■ Task goal: Below are some records; quote exactly the lines from the one that contains "You are a computer-use agent." through the one that contains "Instruction: Clear the End Date caption field", inclusive, and no others.

■ Exercise material:
□ □ □ □ □ □ □

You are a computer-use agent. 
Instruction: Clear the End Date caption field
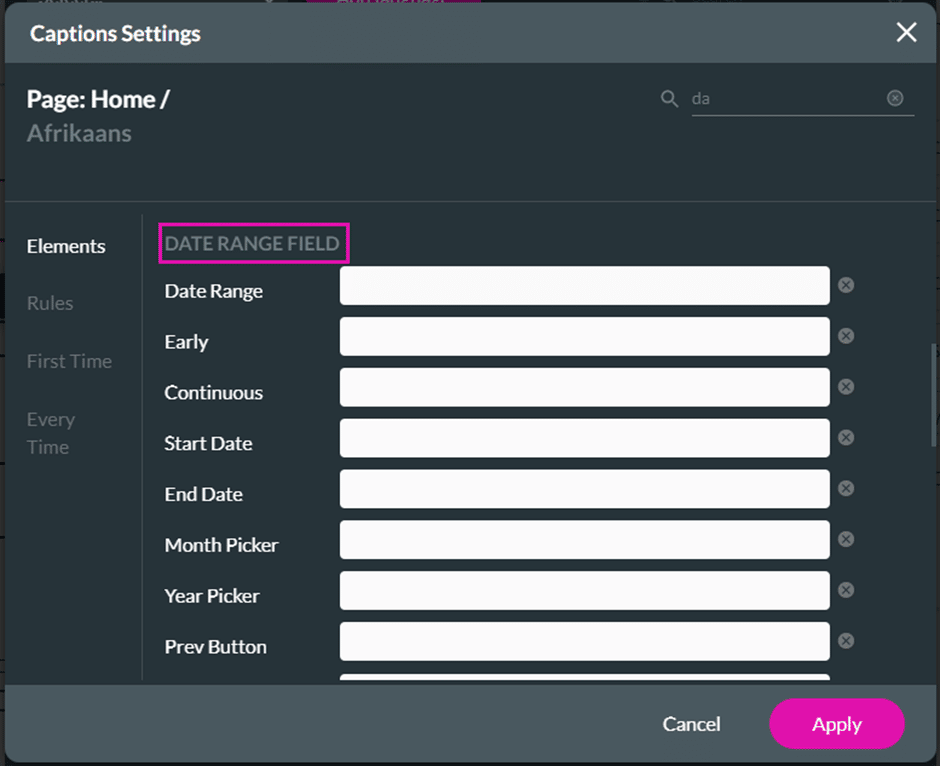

□ □ □ □ □ □ □

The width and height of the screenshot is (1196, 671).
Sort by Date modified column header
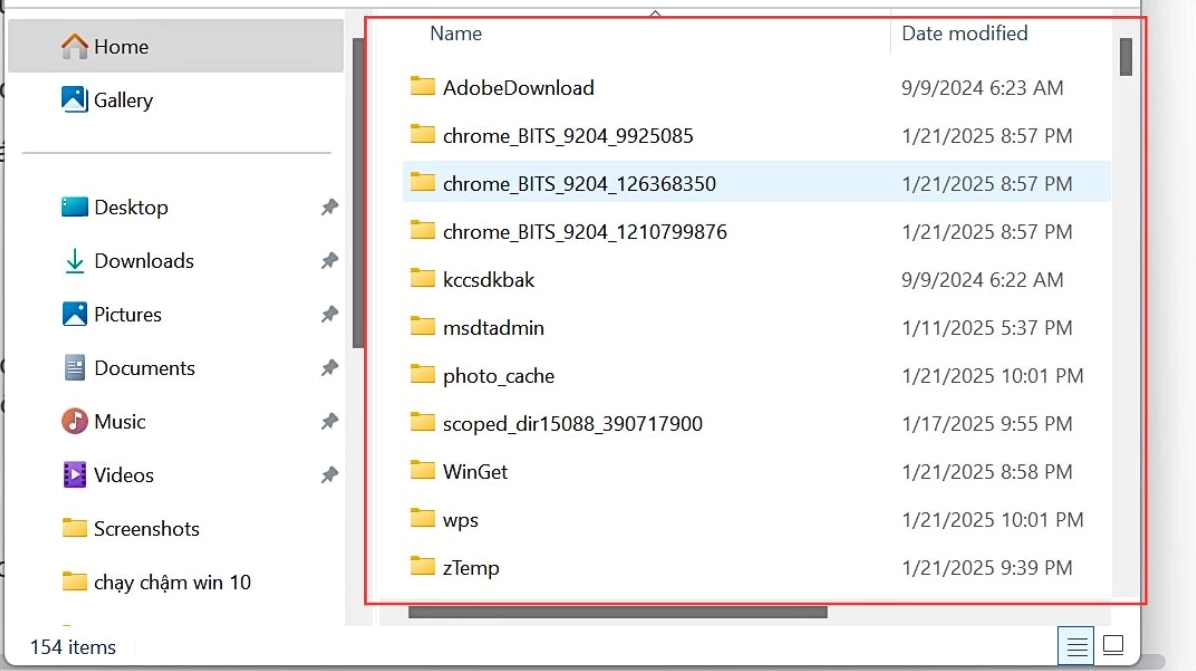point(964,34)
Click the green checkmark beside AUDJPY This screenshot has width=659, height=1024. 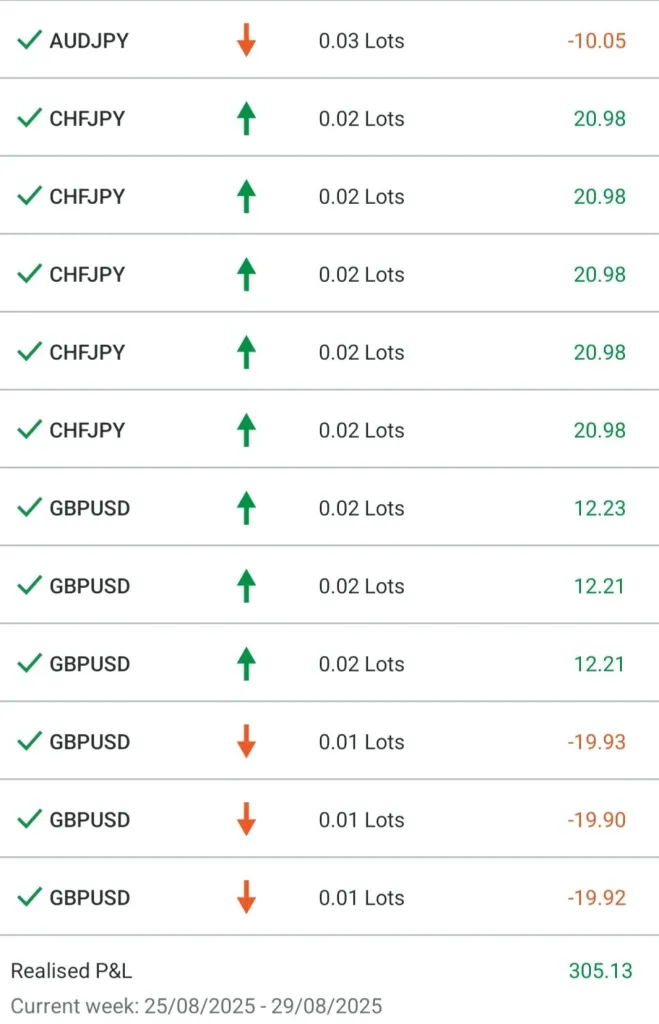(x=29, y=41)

□ □ □ □ □ □ □

■ Answer space:
You are a computer-use agent. 
Instruction: Clear the End Date caption field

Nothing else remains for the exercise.